Depending on how the light waves are combined, they can combine constructively, creating higher intensity, or they can combine destructively, creating lower intensity. The resulting light pattern, called an "interference fringe," can be decoded by astronomers to make high precision measurements, such as a star's diameter or the size of an accretion disk around a black hole.

Pasadena (JPL) Oct 22, 2004
The technological magicians at NASA's Jet Propulsion Laboratory and the W.M. Keck Observatory are a step closer to performing a vanishing act on a cosmic scale.

With an instrument recently installed as part of the Keck Interferometer, they can make stars disappear almost completely from a telescope's view and reveal the close-in regions where planets may have formed. This fall, astronomers will continue integration and test of the instrument, called the "Nuller," which will contribute to NASA's search for planets around other stars.

"We have successfully combined infrared light from both 10-meter (33-foot) Keck telescopes using the new Nuller instrument," said Dr. Jim Fanson, Keck Interferometer project manager at JPL. "This permits a so-called 'visibility' measurement, where we can measure the size of objects with exquisite precision.

"Later this year, when we complete our functional tests of the Nuller, we'll be ready to attempt our first null measurement," Fanson said.

The Keck Interferometer is a NASA project that combines light from the world's largest optical telescopes to create a new type of telescope with unprecedented power. An interferometer is a device that gathers light waves from multiple telescopes, and then combines the waves in such a way that they interact, or "interfere" with each other.

Depending on how the light waves are combined, they can combine constructively, creating higher intensity, or they can combine destructively, creating lower intensity. The resulting light pattern, called an "interference fringe," can be decoded by astronomers to make high precision measurements, such as a star's diameter or the size of an accretion disk around a black hole.

The Nulling instrument is designed to combine the starlight waves destructively, so they cancel each other out. With the starlight glare suppressed, the faint light from dust orbiting around the star can be detected.

"You're getting rid of this great big searchlight that the star is, and you're seeing the faint stuff orbiting nearby that you normally can't see because of the glare," said Dr. Andrew Booth of JPL, software engineering lead for the Keck Interferometer.

The "faint stuff" that astronomers hope to glimpse with the Keck Interferometer Nuller is the exozodiacal dust (dust in the plane of other solar systems) that may surround many stars. It is the leftover material from which planets are believed to have formed.

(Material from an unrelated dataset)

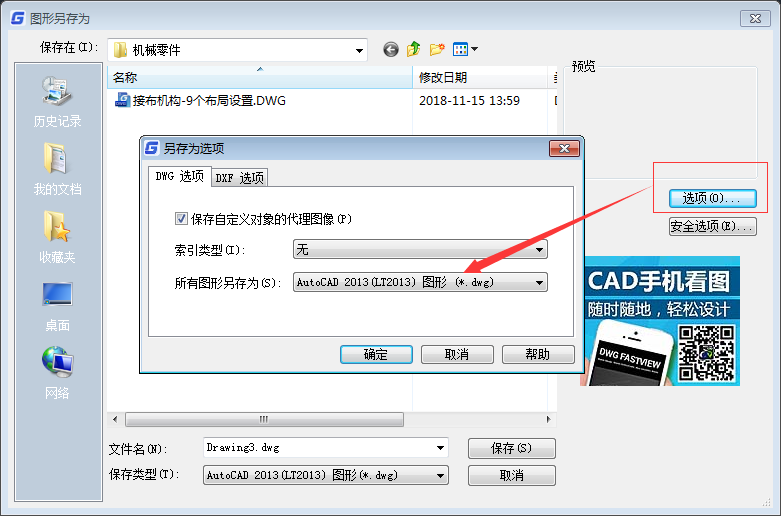
Task: Toggle 保存自定义对象的代理图像 checkbox
Action: (181, 219)
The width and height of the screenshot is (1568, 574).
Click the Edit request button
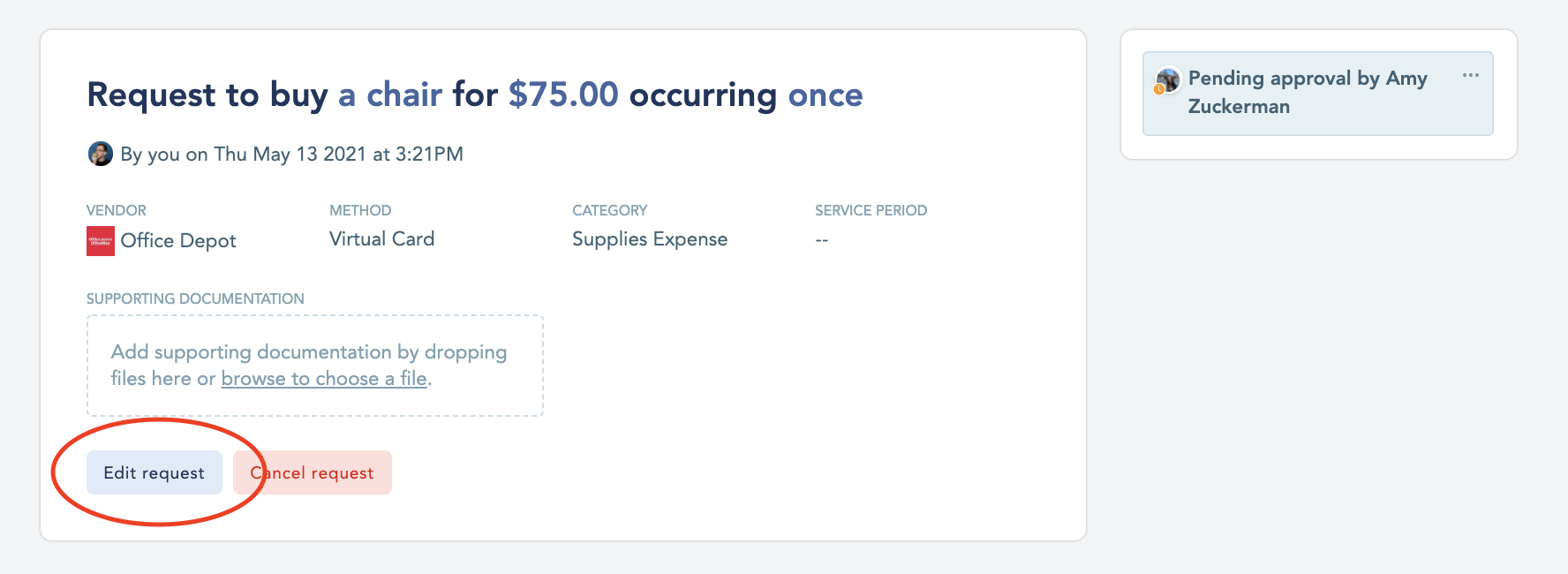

Large amounts of exozodiacal dust could obscure the signature of a planet. "This dust, if it's thick enough, could defeat our attempts to image planets around other stars from space telescopes now in the planning stages," Fanson said. "We need to find out how bright this dust is."

Nulling interferometry is considered an essential technology in NASA's quest for new planets. Although more than 100 planets have been detected around other stars in recent years, so far, none have been observed directly.

This is because the relatively faint light of the planets is swamped in the brilliant glare of the stars they orbit. Future planet-finding missions, such a Terrestrial Planet Finder, will use nulling interferometry to directly observe and characterize planets around nearby stars.

Before shipment, the Keck Interferometer Nuller was tested extensively in a laboratory at JPL using a configuration similar to how it will be used on the sky. In these tests it was able to cancel 99.9 percent of the light from its test star, according to Dr. Mark Colavita, the project's instrument manager.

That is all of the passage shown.